[Text segment]
******
In case you did not know we, the Iranian youth born during the 80s, call ourselves 'The Burnt Generation'.
We were born just after a bloody revolution and then lived through an eroding war that lasted a whopping whole eight years, -- that's enough to get you from the crate to school desks; right? We witnessed death at every corner and learnt that life was nothing to be taken for granted while this world was not worth being cherished. All these nihilistic ideas were inculcated onto our young minds throughout the years. We were denied the little reasons to be happy that were congruent with our early years, were segregated at schools from as low as seven years of age and were forced to digest concepts such as martyrdom and self-denial.
This background insight should be enough to give you just a taste of how things were for us as children. In case you are interested, there are now numerous sources on the internet that will provide you with a more exquisite account of the term and the context. My own piece dated 12.June.2003 might serve as a decent starting point. I still lived in Iran at the time and was 22 back then.
******
[Prompt] Reproduce verbatim the portion of the Burnt Generation passage from "This background insight" to "22 back then.".

[The data]
******
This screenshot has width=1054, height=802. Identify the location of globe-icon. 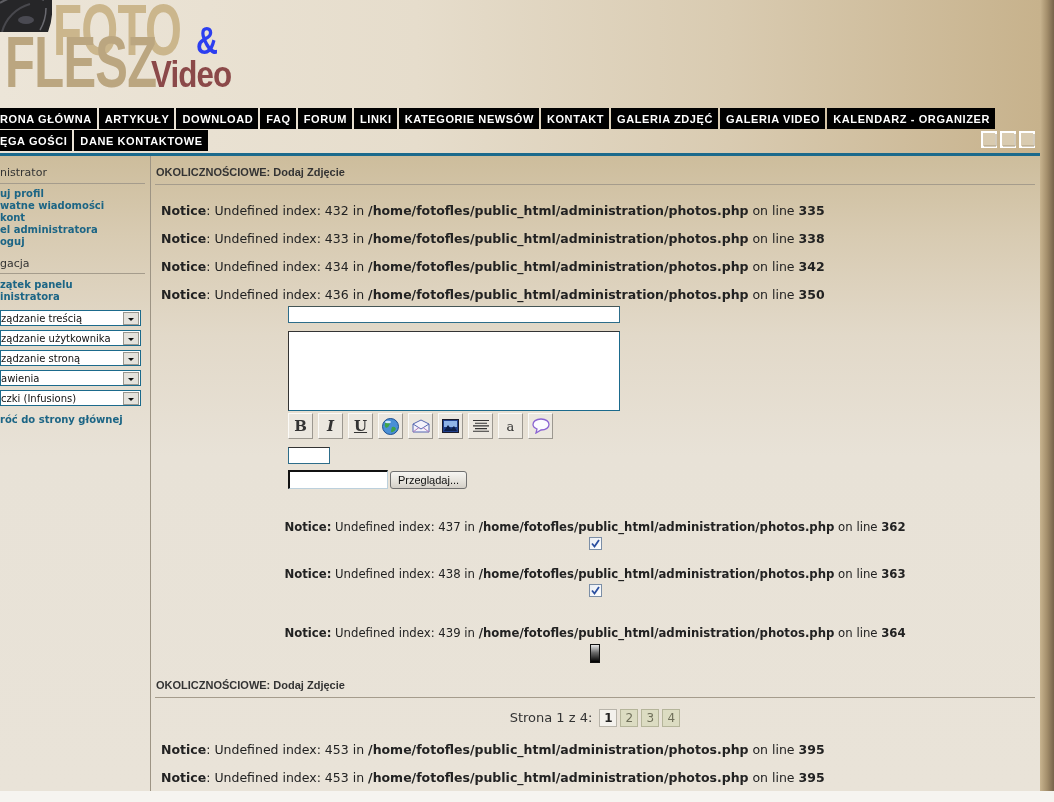
(390, 426).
******
[Solution]
This background insight should be enough to give you just a taste of how things were for us as children. In case you are interested, there are now numerous sources on the internet that will provide you with a more exquisite account of the term and the context. My own piece dated 12.June.2003 might serve as a decent starting point. I still lived in Iran at the time and was 22 back then.